= Beginning of Section =

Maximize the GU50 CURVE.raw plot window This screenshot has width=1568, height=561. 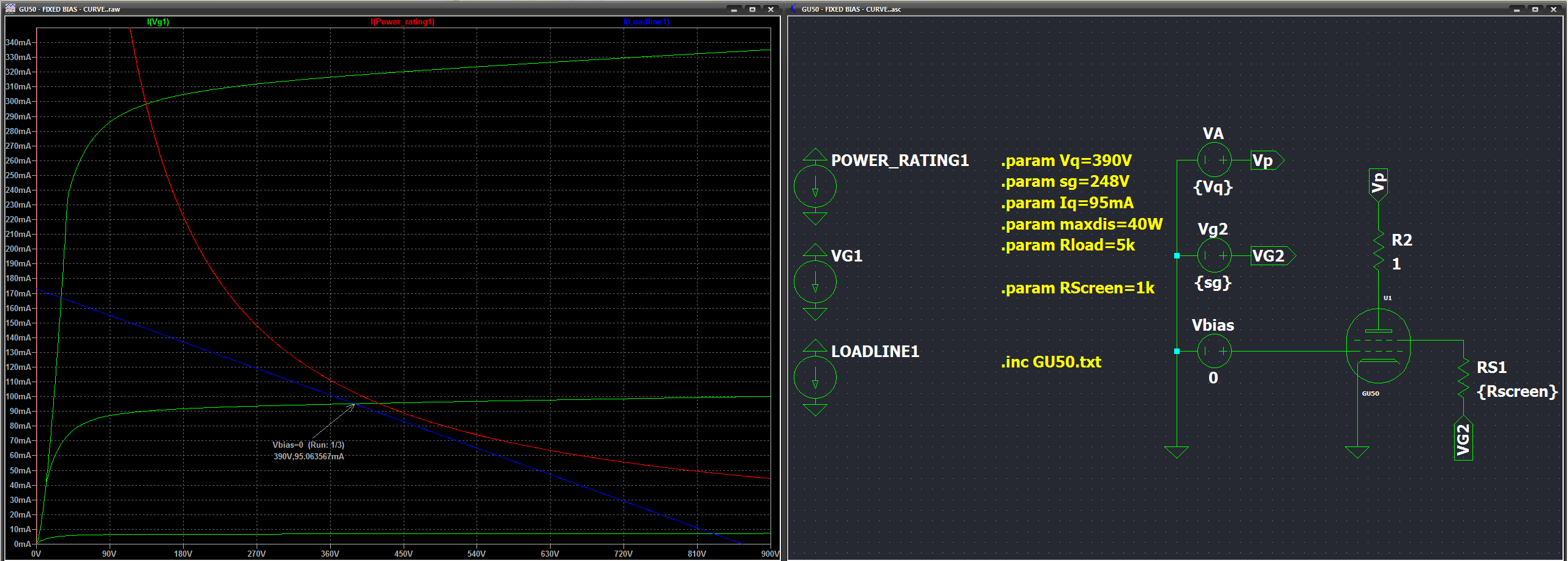tap(752, 9)
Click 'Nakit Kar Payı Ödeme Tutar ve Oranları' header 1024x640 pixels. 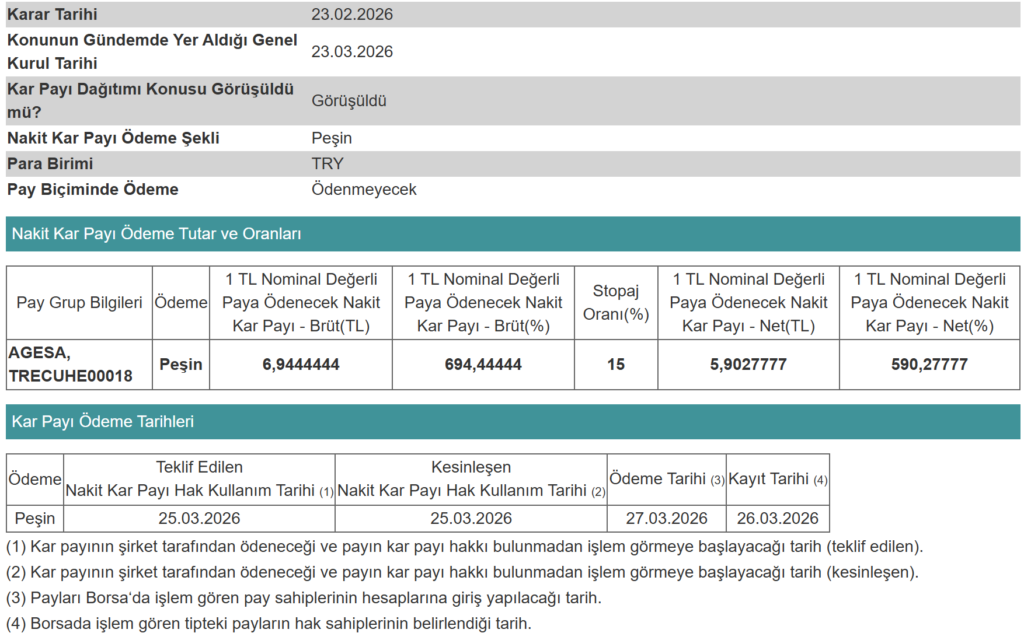coord(156,234)
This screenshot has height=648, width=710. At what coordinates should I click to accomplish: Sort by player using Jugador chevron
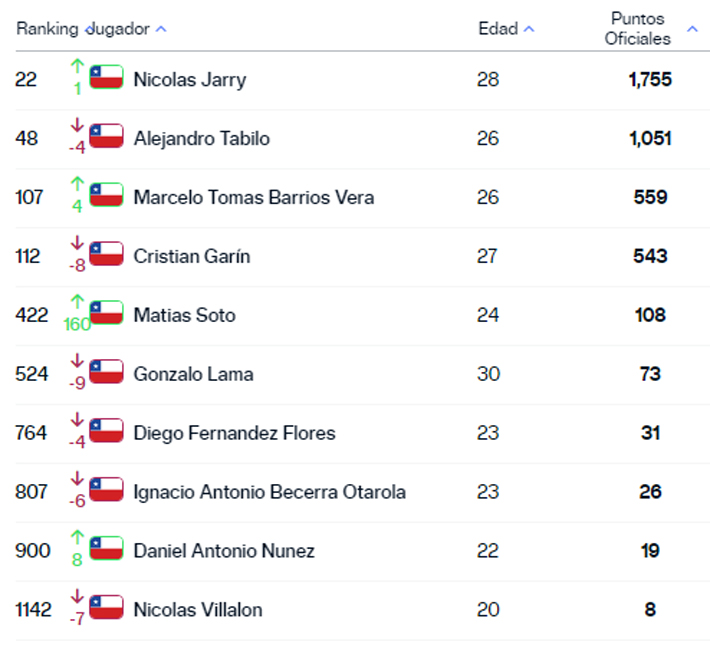161,29
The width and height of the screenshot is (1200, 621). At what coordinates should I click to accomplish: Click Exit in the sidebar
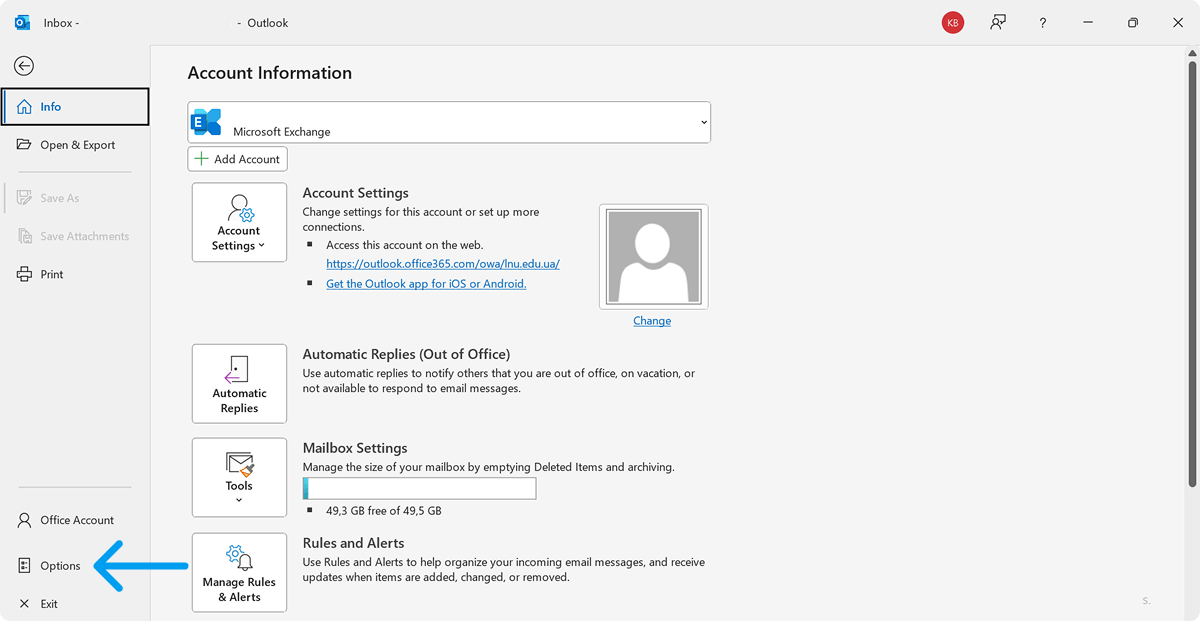48,604
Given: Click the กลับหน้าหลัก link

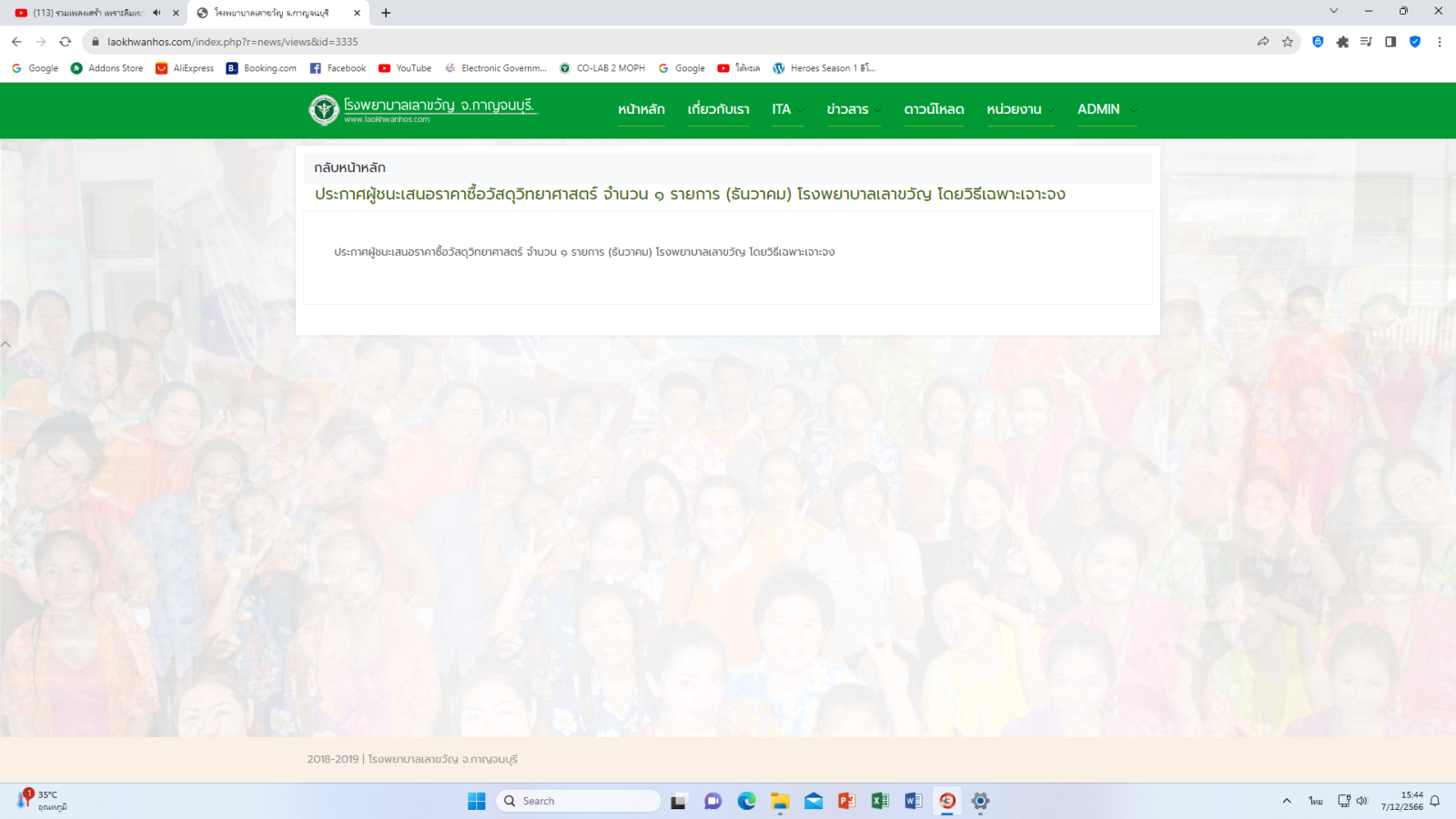Looking at the screenshot, I should pos(350,167).
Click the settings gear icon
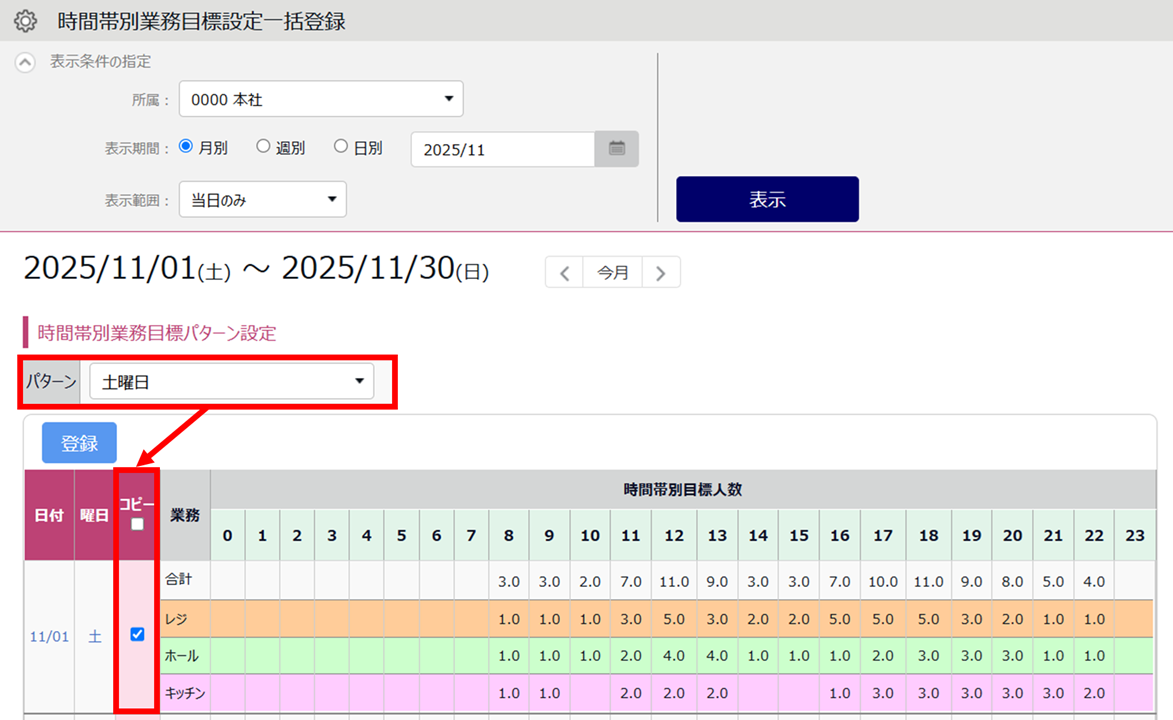Viewport: 1173px width, 720px height. tap(25, 21)
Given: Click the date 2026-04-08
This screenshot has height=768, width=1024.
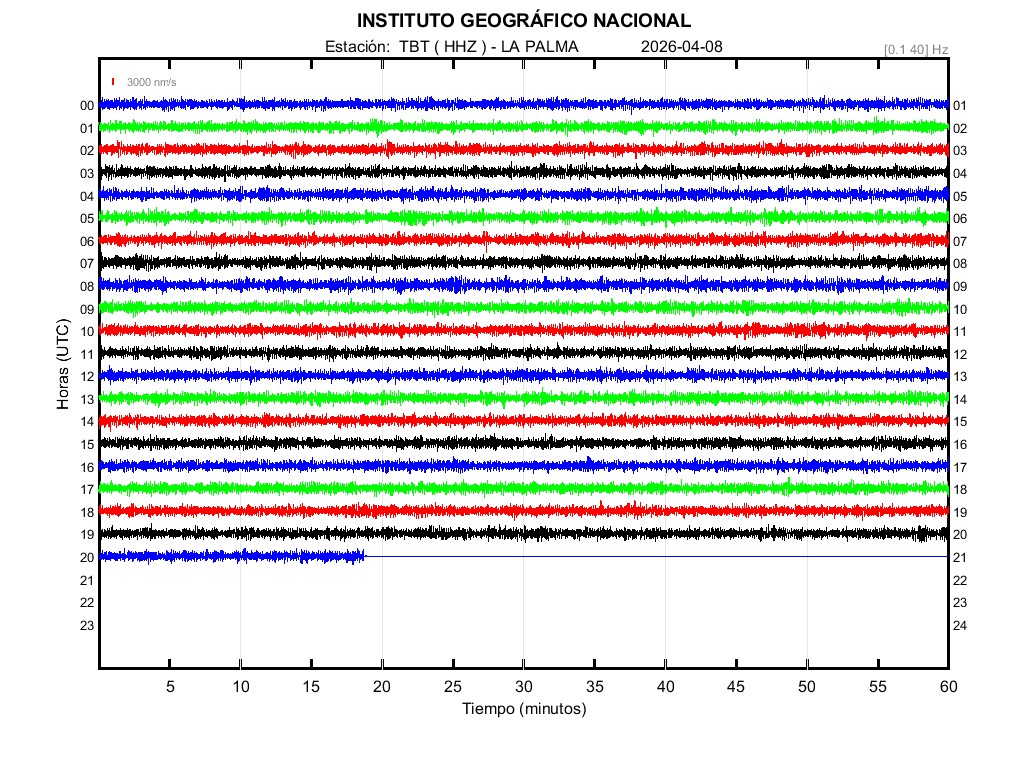Looking at the screenshot, I should [681, 46].
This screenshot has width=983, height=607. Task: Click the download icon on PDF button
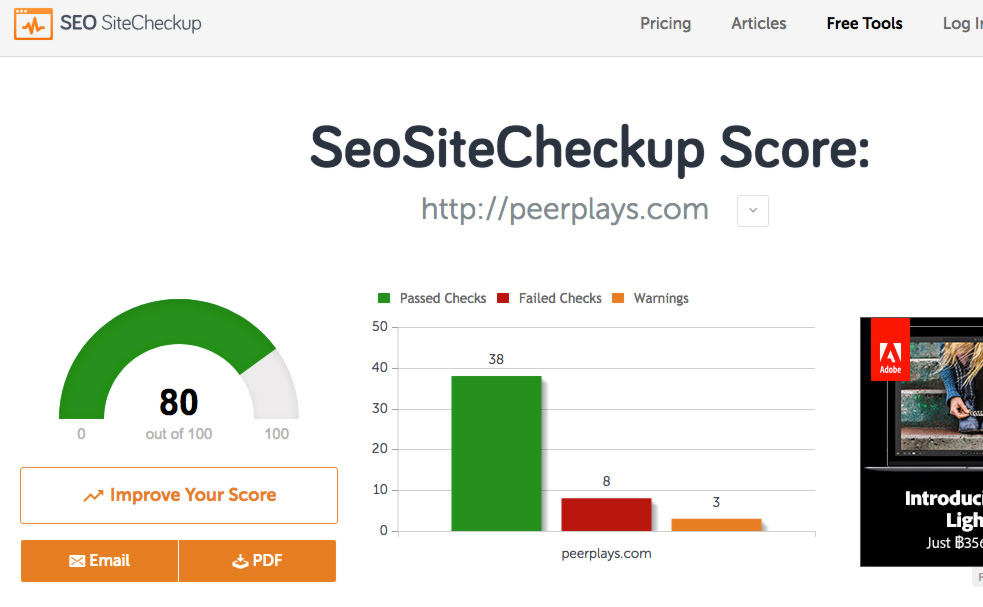click(240, 561)
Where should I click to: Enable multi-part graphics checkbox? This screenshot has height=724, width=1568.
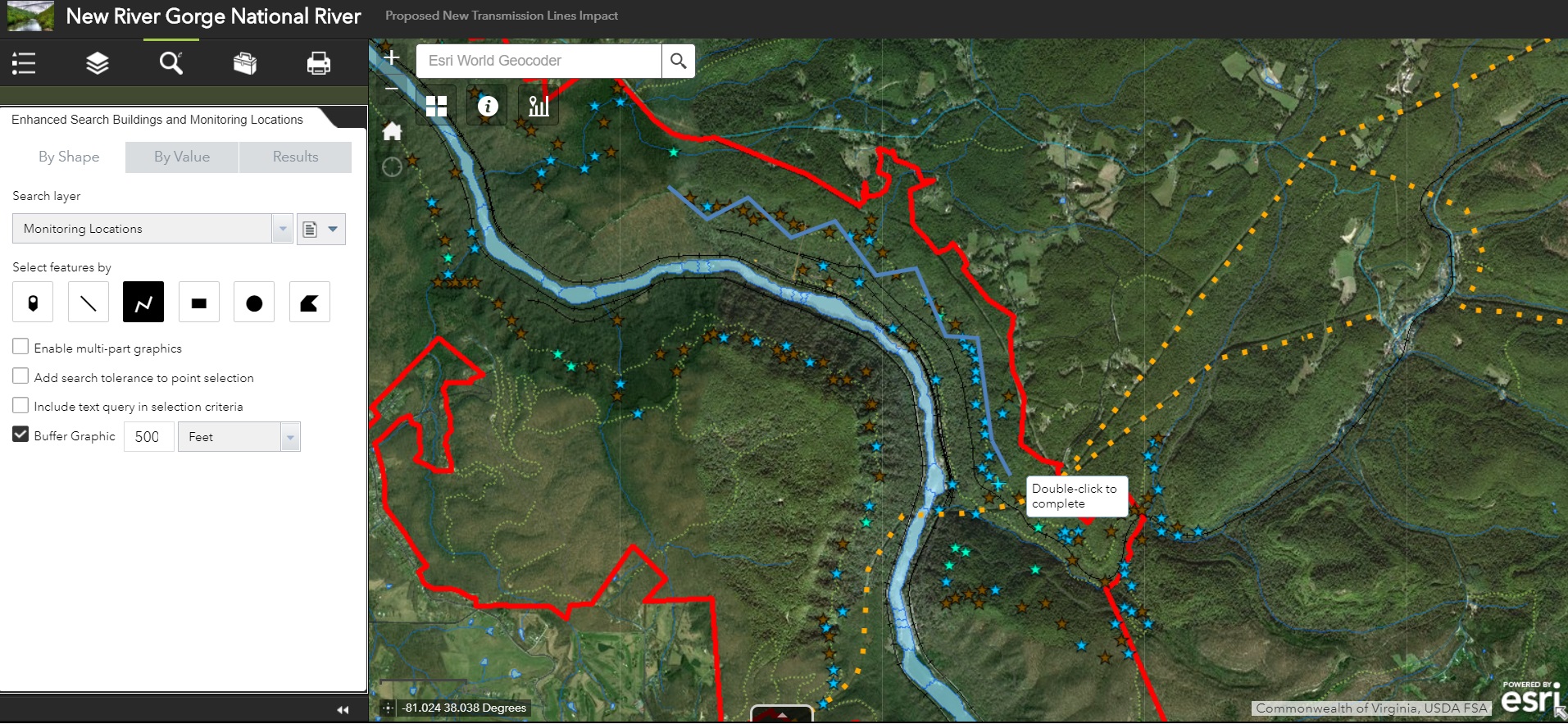(x=21, y=347)
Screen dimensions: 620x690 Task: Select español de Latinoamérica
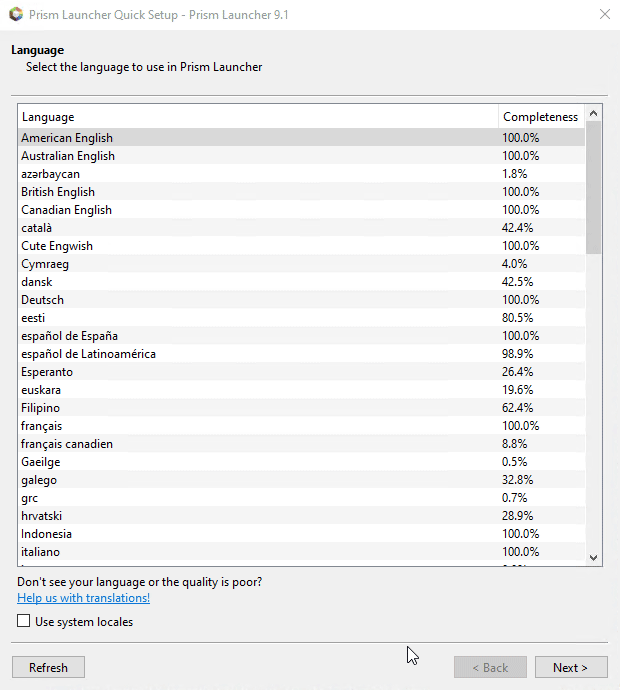pyautogui.click(x=88, y=354)
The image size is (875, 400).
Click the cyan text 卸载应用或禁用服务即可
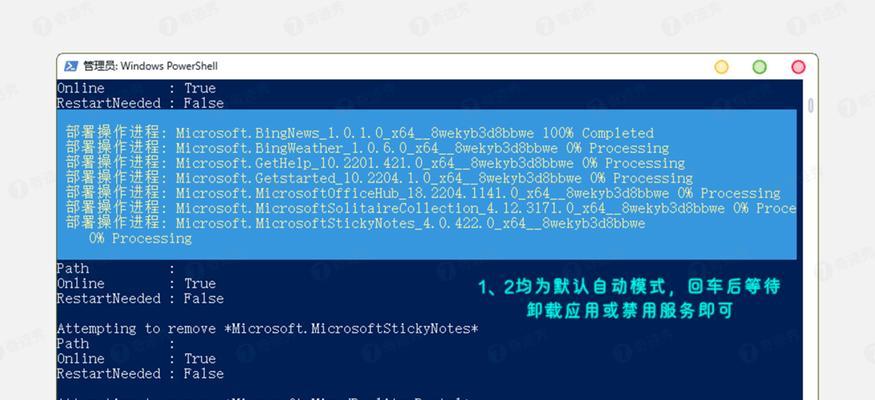click(x=629, y=311)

= End of Section =

# Assigned task
With the pictures left out, write out exactly the lines from the line containing "Screen dimensions: 620x690" through the last line of the entries above, both ends included, and no others.

# Response to this task
Screen dimensions: 620x690 Task: Select español de Latinoamérica
pyautogui.click(x=88, y=354)
The image size is (875, 400).
Click the cyan text 卸载应用或禁用服务即可
click(x=629, y=311)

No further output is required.